Savannah Jones, a high school senior from Chicago, received an email on the afternoon of April 5 from the Emory Office of Admission congratulating her on her acceptance to the College and inviting her to an admitted students event as part of the Choose Emory campaign.
Jones immediately called her mom to express how excited she was that she had been admitted to her top choice school. However, upon checking OPUS, she noticed her status on the waitlist had not changed.
Jones was one of approximately 350 wait-listed students who wrongly received the invitation to accepted student events.
The Office of Admission accidentally sent out an email to multiple wait-listed students inviting them to attend various “Choose Emory” admitted student receptions across the country, according to Daniel Creasy, the director of communications in the Office of Admission.
The email error affected less than two percent of the overall applicant pool, Creasy said. This amounts to about 350 students.
“These invites were sent to admitted students in these four regions, but unfortunately, due to a technical glitch, the invite was also received by a small number of wait-listed students,” Creasy wrote in an email to the Wheel.
The first email was sent to students around 4 p.m. on April 5.
The beginning of the email, which was forwarded to the Wheel by Jones, read: “Congratulations once again on your admission to Emory University!

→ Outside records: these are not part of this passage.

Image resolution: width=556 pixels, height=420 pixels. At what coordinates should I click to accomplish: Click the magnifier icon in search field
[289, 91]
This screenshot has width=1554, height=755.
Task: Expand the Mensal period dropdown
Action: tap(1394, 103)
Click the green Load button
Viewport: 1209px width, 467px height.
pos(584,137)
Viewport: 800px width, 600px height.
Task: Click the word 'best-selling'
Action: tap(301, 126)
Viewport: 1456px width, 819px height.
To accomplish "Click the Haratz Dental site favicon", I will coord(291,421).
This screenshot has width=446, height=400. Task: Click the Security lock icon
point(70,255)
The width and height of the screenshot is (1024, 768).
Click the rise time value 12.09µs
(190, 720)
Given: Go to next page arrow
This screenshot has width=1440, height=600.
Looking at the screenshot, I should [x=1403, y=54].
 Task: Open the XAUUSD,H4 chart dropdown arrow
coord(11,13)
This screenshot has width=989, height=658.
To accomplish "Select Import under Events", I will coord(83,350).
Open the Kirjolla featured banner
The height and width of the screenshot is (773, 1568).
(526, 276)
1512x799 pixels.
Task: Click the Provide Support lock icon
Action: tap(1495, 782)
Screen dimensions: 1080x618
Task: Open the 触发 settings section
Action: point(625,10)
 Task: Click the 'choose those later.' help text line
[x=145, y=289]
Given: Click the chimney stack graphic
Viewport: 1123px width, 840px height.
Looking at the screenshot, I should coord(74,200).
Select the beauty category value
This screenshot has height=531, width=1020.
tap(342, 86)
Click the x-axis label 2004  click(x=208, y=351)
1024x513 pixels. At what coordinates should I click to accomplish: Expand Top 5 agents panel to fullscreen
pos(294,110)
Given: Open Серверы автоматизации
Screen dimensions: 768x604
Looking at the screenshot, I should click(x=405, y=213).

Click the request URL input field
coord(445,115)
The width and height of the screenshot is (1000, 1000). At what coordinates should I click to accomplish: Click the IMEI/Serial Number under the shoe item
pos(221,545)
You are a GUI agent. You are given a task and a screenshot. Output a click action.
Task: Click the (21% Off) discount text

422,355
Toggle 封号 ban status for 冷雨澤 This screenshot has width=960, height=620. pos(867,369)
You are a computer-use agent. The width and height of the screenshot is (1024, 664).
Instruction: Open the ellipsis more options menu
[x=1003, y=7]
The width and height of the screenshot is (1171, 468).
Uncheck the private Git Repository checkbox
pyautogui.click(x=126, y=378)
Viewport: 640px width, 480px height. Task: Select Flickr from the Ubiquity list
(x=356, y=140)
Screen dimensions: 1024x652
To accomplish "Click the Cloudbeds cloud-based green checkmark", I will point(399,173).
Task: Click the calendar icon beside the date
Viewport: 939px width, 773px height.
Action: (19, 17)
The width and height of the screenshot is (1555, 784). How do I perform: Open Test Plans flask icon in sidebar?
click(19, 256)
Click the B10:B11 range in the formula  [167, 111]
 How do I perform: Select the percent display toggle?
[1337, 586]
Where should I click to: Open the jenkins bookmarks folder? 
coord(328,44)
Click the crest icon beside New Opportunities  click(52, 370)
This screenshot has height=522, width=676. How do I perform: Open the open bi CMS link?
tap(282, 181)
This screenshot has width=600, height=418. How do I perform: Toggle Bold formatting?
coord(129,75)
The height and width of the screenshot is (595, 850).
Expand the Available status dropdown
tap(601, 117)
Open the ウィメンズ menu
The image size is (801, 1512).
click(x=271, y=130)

Out of a record applicant pool, we’ve chosen YOU to join the Class of 2017 because of your involvement in your school and community, stellar academic accomplishments, and potential to impact our campus.”
The Office of Admission sent out a clarification and apology to those not admitted following the initial email six hours later.
The apology email read: “On behalf of Emory University, I would like to apologize for the email you received earlier today inviting you to our Choose Emory admitted student events. This message was intended for admitted students only, but unfortunately, due to a technical oversight, an additional group of applicants also received the message.”
Jones explained that she was very confused by the offer and that she was initially upset by the accident.
Emory admissions counselors received a few follow-up phone calls from students who had received the email, but the situation was then clarified, according to Creasy.
“All systems have glitches, but that is damaging emotionally especially for someone who is dead set on Emory and didn’t get in in the first place,” Jones said.